• Problem requirements: Rewrite these lines with "GUI agent" changed to "screen assistant" everywhere it occurs, and leave the rest as is.

• Data provided:
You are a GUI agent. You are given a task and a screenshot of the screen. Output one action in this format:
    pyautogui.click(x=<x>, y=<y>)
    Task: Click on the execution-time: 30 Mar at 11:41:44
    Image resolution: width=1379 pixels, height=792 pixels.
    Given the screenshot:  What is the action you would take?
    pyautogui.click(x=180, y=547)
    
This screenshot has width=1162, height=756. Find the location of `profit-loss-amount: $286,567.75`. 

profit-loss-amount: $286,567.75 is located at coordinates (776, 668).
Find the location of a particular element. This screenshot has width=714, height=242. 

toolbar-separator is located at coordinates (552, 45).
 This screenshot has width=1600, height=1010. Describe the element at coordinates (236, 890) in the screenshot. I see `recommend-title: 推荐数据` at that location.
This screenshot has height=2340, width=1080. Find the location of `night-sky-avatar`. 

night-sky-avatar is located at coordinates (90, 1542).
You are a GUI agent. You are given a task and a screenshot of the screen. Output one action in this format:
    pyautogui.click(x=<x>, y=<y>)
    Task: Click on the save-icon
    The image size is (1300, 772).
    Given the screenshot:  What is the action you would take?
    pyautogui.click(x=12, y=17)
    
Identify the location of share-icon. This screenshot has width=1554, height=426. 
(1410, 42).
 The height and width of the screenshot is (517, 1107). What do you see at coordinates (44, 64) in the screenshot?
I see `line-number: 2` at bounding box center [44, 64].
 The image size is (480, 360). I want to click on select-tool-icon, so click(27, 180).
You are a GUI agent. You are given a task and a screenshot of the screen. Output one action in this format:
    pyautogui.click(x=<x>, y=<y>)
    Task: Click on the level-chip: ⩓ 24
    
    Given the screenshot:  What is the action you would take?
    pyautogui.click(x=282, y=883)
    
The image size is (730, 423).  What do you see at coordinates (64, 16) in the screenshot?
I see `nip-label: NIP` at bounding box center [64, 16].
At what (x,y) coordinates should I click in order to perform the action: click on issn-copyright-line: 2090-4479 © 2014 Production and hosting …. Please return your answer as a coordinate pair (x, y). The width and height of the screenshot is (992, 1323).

• Expected output:
You are a screen assistant. You are given a task and a screenshot of the screen. Output one action in this format:
    pyautogui.click(x=<x>, y=<y>)
    Task: Click on the execution-time: 30 Mar at 11:41:44
    Image resolution: width=1379 pixels, height=792 pixels.
    Given the screenshot:  What is the action you would take?
    pyautogui.click(x=180, y=547)
    
This screenshot has width=1162, height=756. Find the location of `profit-loss-amount: $286,567.75`. 

profit-loss-amount: $286,567.75 is located at coordinates (776, 668).
Find the location of a particular element. This screenshot has width=714, height=242. 

toolbar-separator is located at coordinates (552, 45).
 This screenshot has width=1600, height=1010. Describe the element at coordinates (236, 890) in the screenshot. I see `recommend-title: 推荐数据` at that location.
This screenshot has height=2340, width=1080. Find the location of `night-sky-avatar`. 

night-sky-avatar is located at coordinates (90, 1542).
You are a screen assistant. You are given a task and a screenshot of the screen. Output one action in this format:
    pyautogui.click(x=<x>, y=<y>)
    Task: Click on the save-icon
    The image size is (1300, 772).
    Given the screenshot:  What is the action you would take?
    pyautogui.click(x=12, y=17)
    
Identify the location of share-icon. This screenshot has width=1554, height=426. 
(1410, 42).
 The height and width of the screenshot is (517, 1107). What do you see at coordinates (44, 64) in the screenshot?
I see `line-number: 2` at bounding box center [44, 64].
 The image size is (480, 360). I want to click on select-tool-icon, so click(27, 180).
You are a screen assistant. You are given a task and a screenshot of the screen. Output one action in this format:
    pyautogui.click(x=<x>, y=<y>)
    Task: Click on the level-chip: ⩓ 24
    
    Given the screenshot:  What is the action you would take?
    pyautogui.click(x=282, y=883)
    
The image size is (730, 423).  What do you see at coordinates (64, 16) in the screenshot?
I see `nip-label: NIP` at bounding box center [64, 16].
At what (x,y) coordinates should I click in order to perform the action: click on issn-copyright-line: 2090-4479 © 2014 Production and hosting …. Please return your answer as a coordinate pair (x, y). The width and height of the screenshot is (992, 1323).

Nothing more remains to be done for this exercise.